Ingediend | 16 november 2018 |
---|---|
Beantwoord | 11 december 2018 (na 25 dagen) |
Indieners | Frank Futselaar , Harry van der Molen (CDA) |
Beantwoord door | Ingrid van Engelshoven (minister onderwijs, cultuur en wetenschap) (D66) |
Onderwerpen | hoger onderwijs onderwijs en wetenschap |
Bron vraag | https://zoek.officielebekendmakingen.nl/kv-tk-2018Z21307.html |
Bron antwoord | https://zoek.officielebekendmakingen.nl/ah-tk-20182019-913.html |
Ja. Mijn reactie hierop vindt u terug in de beantwoording van onderstaande vragen.
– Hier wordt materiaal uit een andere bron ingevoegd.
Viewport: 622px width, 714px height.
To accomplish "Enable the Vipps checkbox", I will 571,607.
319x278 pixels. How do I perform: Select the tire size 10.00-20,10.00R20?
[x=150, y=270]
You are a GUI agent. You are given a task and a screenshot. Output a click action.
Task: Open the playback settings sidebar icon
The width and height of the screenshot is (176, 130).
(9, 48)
Van de Rijksuniversiteit Groningen (RUG) begrijp ik dat zij goed wil blijven samenwerken op het gebied van onderwijs en onderzoek met de Chinese Agricultural University (CAU) in Yantai, zonder gebruik te maken van de mogelijkheid om opleidingen volledig in het land te verzorgen. Voor die verregaande vorm van samenwerking zou de RUG toestemming moeten aanvragen. Daarvan is geen sprake meer omdat door de RUG aan één van de vereisten voor die toestemming, namelijk de instemming van de medezeggenschap met het voornemen om opleidingen in het buitenland te verzorgen, niet kon worden voldaan. Zoals vermeld wordt in het artikel dat u aanhaalt, is een branchecampus niet de enige mogelijkheid die de RUG heeft om samen te werken met de CAU. Denk hierbij bijvoorbeeld aan double- en joint degrees of joint programmes. De RUG heeft de ruimte om dergelijke samenwerking vorm te geven zonder dat daar toestemming van het Ministerie van OCW voor nodig is.
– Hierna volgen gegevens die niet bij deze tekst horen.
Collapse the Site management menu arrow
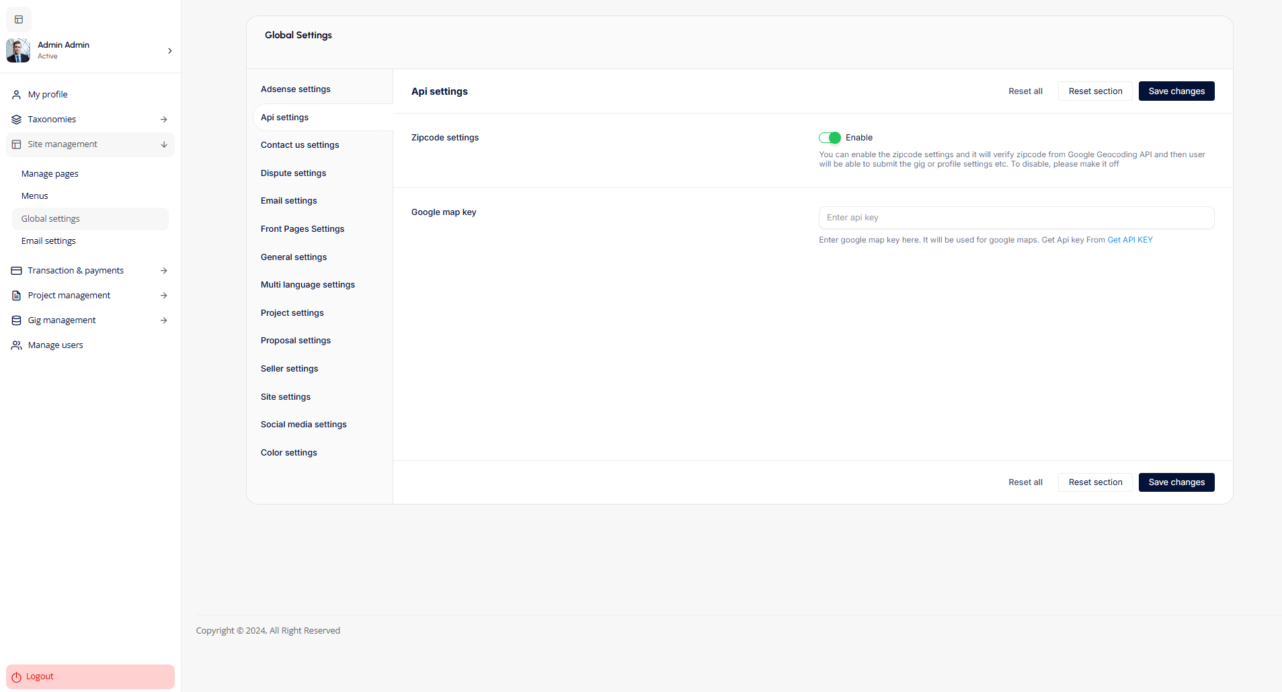coord(163,144)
De RUG heeft een Memorandum of Understanding getekend met haar Chinese partner, de China Agricultural University in Beijing, alsmede het stadsbestuur van Yantai. Het Ministerie van OCW was hiervan op de hoogte, maar was geen partij in die overeenkomsten. De Minister van OCW zou het plan pas beoordelen op het moment dat er een aanvraag voor TNE zou worden ingediend. Die aanvraag is om de hierboven aangehaalde reden niet ingediend. Het bepalen van de mate waarin de Memoranda of Understanding bindend zijn, is in de eerste plaats aan de partijen die de Memorandum of Understanding hebben ondertekend. Het is niet aan mij om hier een uitspraak over te doen.
Zie beantwoording vraag 5.
De inschatting van de RUG is dat het risico op claims zeer gering is. Ik heb op dit moment geen redenen om aan te nemen dat de RUG beleid in China voert onder de dreiging van claims. Ik wil niet vooruitlopen op het scenario dat er toch een schadeclaim volgt. Zoals aangegeven is het ministerie geen partij in de overeenkomsten op basis waarvan eventuele schadeclaims bij de RUG ingediend zouden kunnen worden. Het uitgangspunt, zoals vastgelegd in de Wet op het hoger onderwijs en wetenschappelijk onderzoek, is dat er geen publieke middelen worden ingezet voor het verzorgen van opleidingen in het buitenland, ook niet voor de voorbereidende activiteiten in dat kader of schadeclaims die daaruit volgen. De Inspectie van het Onderwijs houdt hier toezicht op.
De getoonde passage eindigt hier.